I’ll tell you what happened and you can decide what happens next. I’m right here with you. For as long as it takes to tell you every single thing you want to know, I’m yours. And after that, I’m yours as long as you will have me.”

  I grab a bottle of water from the refrigerator and we sit at the small dining table. I take the chair across from his and wait for him to begin. My hands roll the bottle back and forth between them almost without my input, all of my nervous energy focused on the motion. Whatever Carson says next can make or break us. I silently pray that there will be an us at the end of this.

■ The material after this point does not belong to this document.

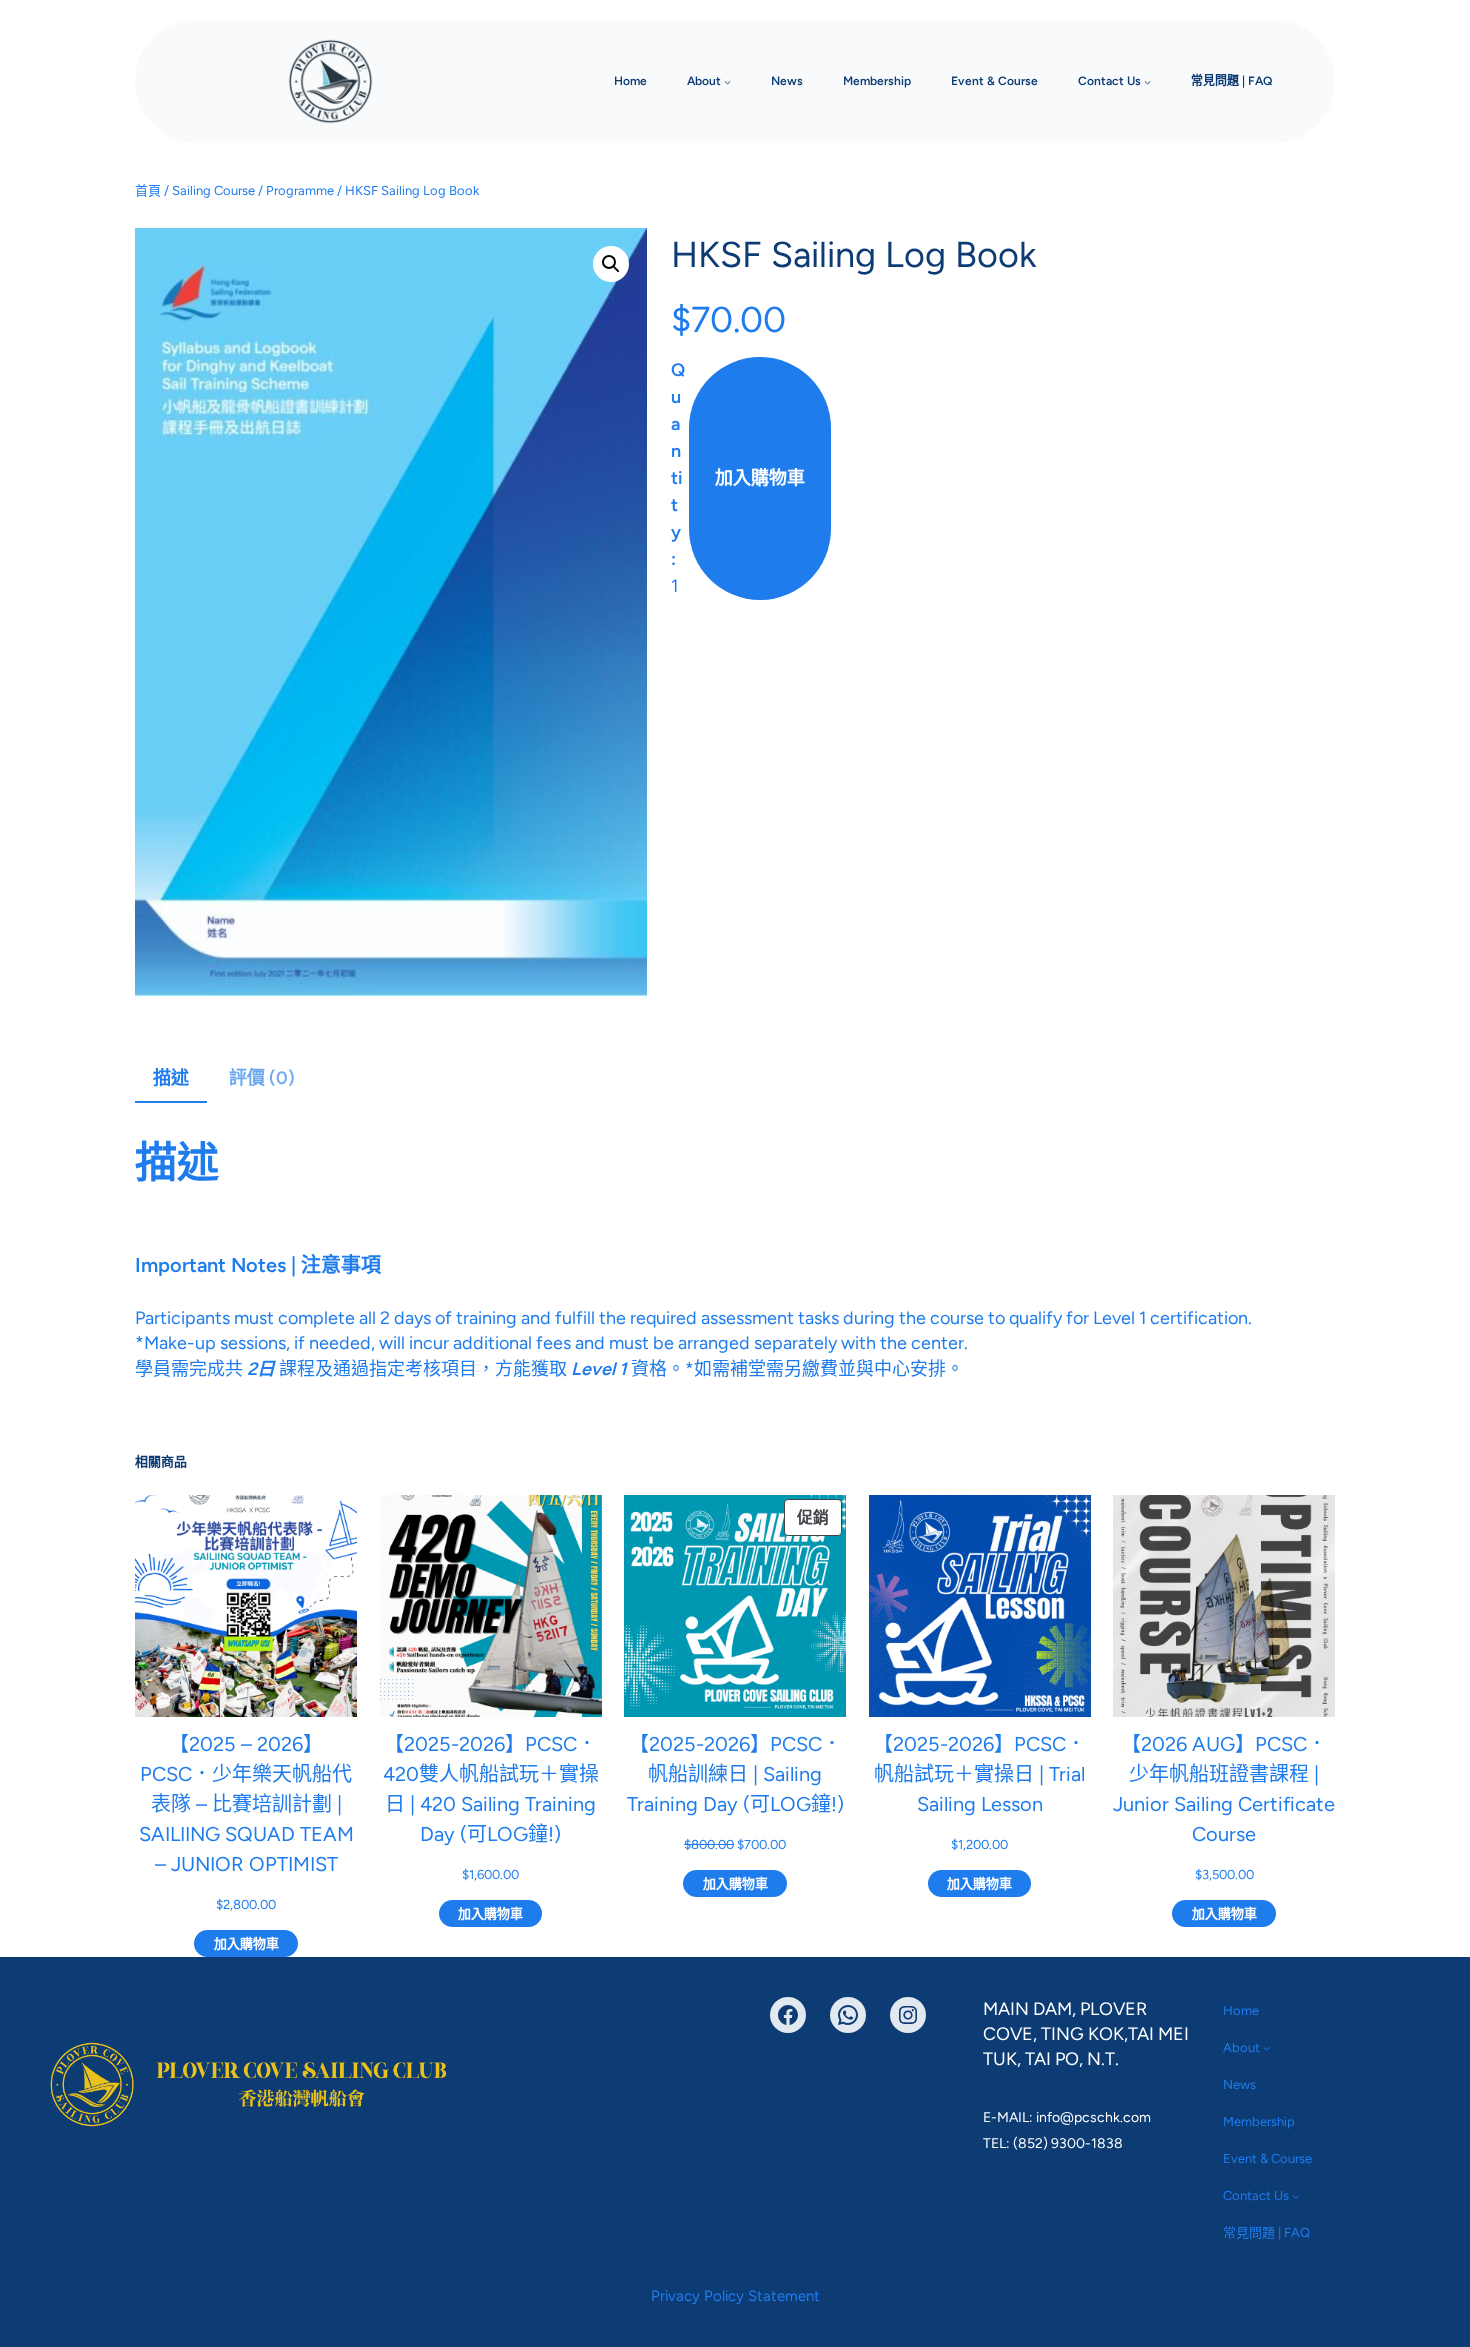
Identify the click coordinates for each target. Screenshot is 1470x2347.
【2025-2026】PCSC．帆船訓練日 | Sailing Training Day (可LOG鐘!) (735, 1774)
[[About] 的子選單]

  “I’m not sure where to start, Brie.”

  “How about somewhere before Madeline Young ended up with her tongue halfway down your throat? Because I’d really like to know just how you two got there.”

  “Well, Madeline called earlier and begged me to run lines with her. She said she wanted to get them just right before shooting her last couple of scenes. At first I told her no, but then I figured it couldn’t hurt. You wouldn’t be around and it was just lines.”

  “So you knew I’d be gone for the evening and just invited Madeline over?”

  “Oh, hell no! I told her I would meet her in the crew lounge. Some of the sound and editing guys have been staying late every night this week. I knew there would be other people around; I wouldn’t have agreed to be alone with her. I would never have invited her into our space, Brie, not after everything that has happened.”

  He pauses for a moment, just looking at me. I want to drag the truth out of him immediately. If there is really some simple explanation for all of this, I don’t want him to stop talking until I understand every last detail. I don’t want to spend an extra second in pain. I try to give him a moment, but when he doesn’t start to speak again, I can’t stand to wait.